• [ASSIGNMENT]:
Exactly the lines from the one holding "Task: Click the Recreation category header" through the end of the material below must be printed, nothing more, and the pictures must be dropped.

• [DATA TO PROCESS]:

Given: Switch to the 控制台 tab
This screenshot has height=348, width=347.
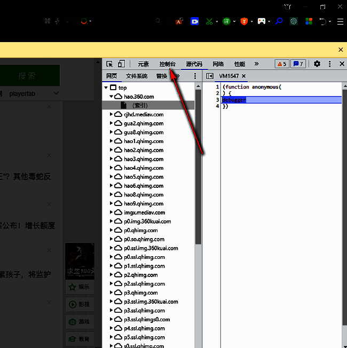Looking at the screenshot, I should coord(167,64).
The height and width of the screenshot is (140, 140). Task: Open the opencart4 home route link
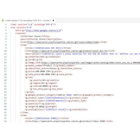(x=63, y=42)
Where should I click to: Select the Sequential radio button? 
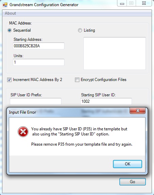pyautogui.click(x=9, y=30)
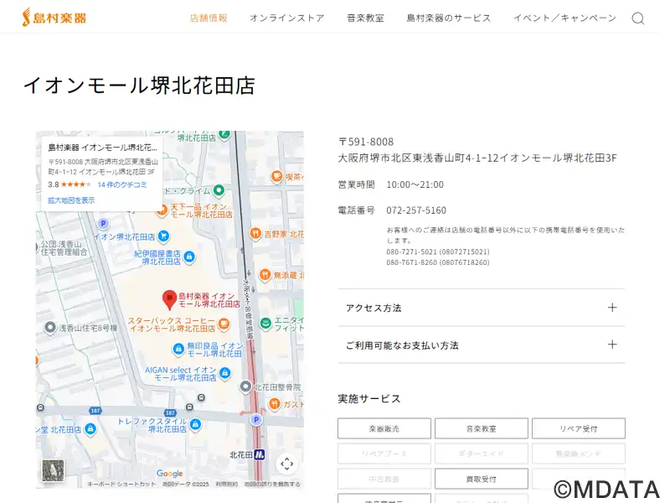The height and width of the screenshot is (503, 670).
Task: Click the Muji (無印良品) map marker
Action: 178,349
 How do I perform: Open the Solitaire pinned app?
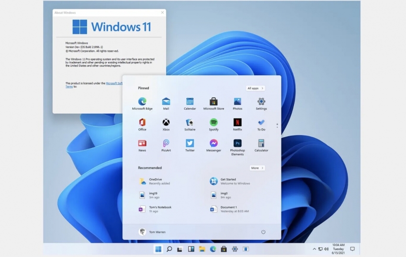click(190, 122)
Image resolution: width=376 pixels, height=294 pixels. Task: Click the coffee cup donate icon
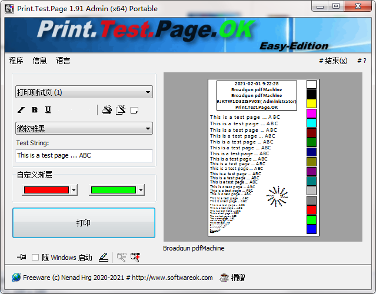tap(224, 278)
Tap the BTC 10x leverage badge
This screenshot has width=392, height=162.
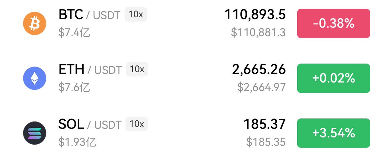click(136, 15)

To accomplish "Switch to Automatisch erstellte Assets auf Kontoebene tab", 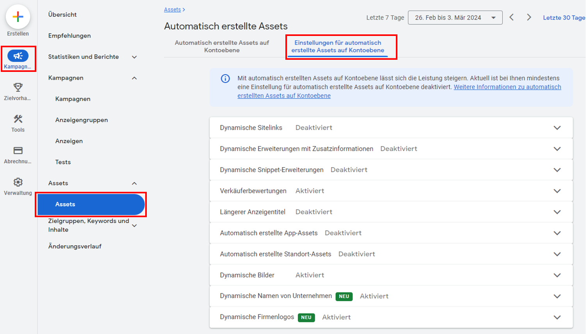I will (223, 46).
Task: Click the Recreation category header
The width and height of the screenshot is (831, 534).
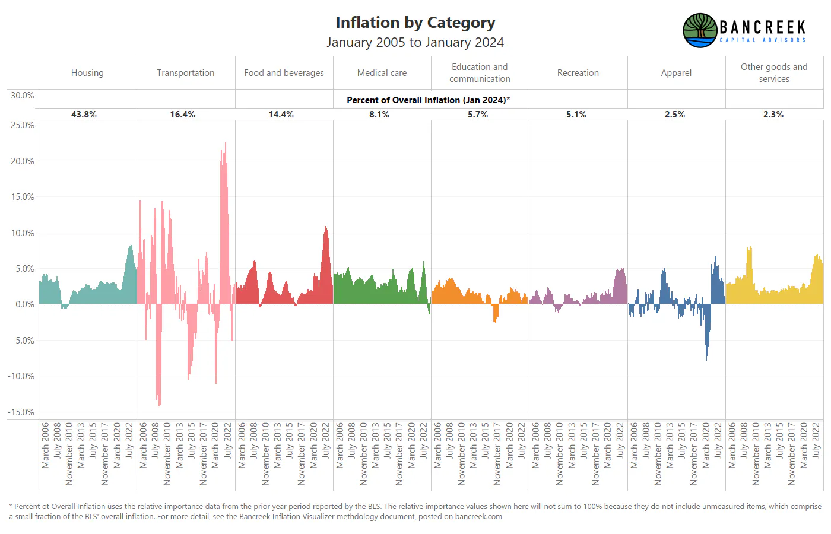Action: click(578, 73)
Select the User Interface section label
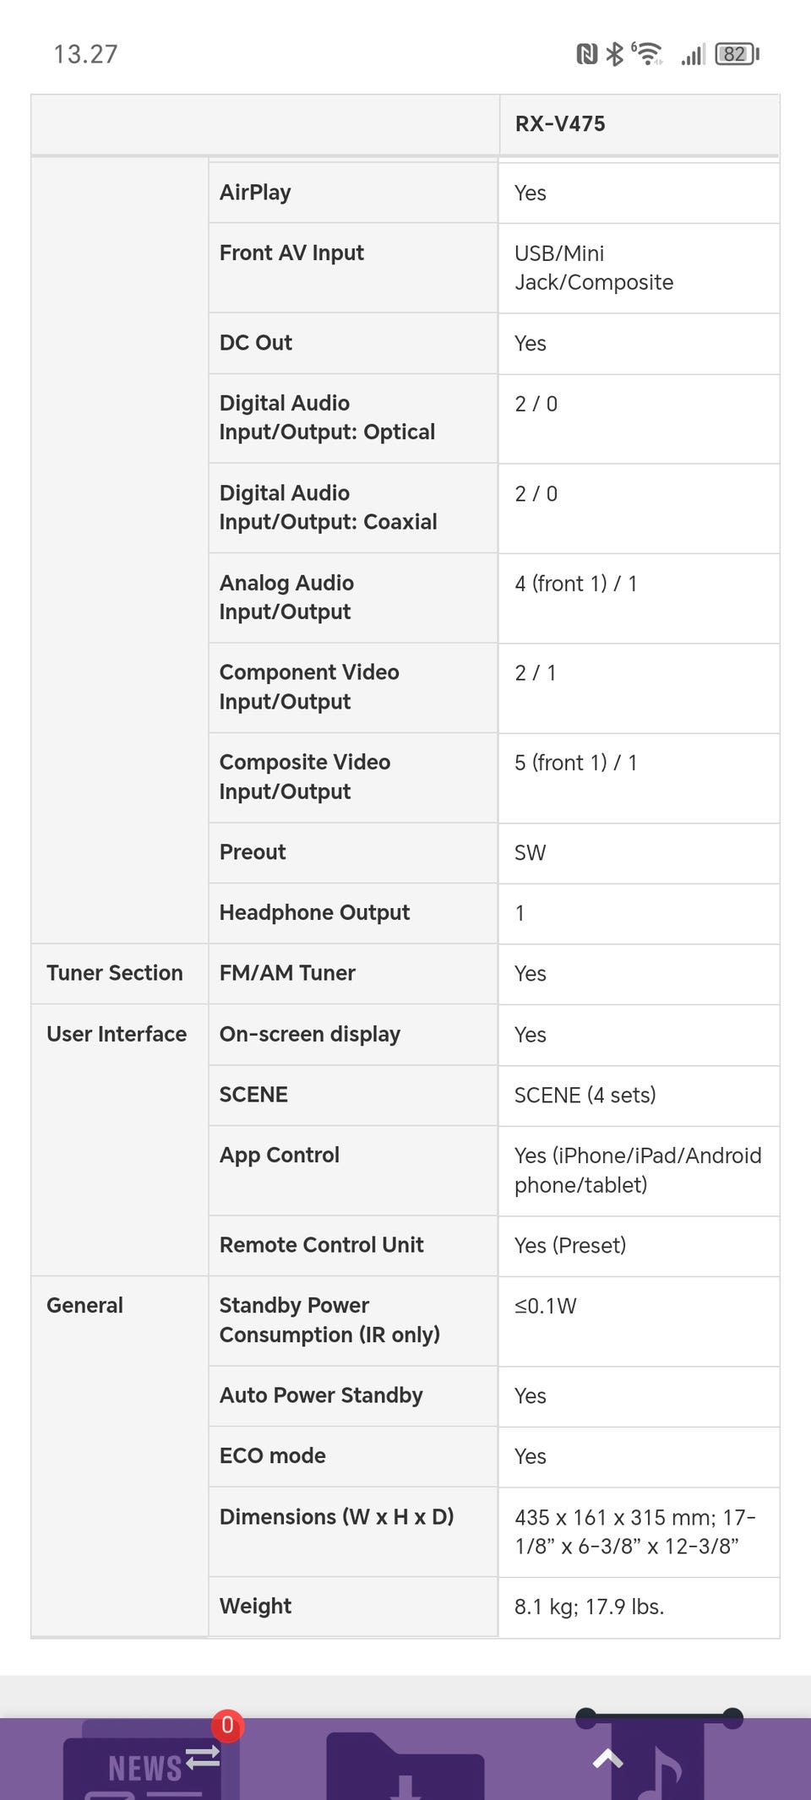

• [COMPLETED TASK]:
Task: Click the Recreation category header
The width and height of the screenshot is (831, 534).
Action: click(578, 73)
Select the User Interface section label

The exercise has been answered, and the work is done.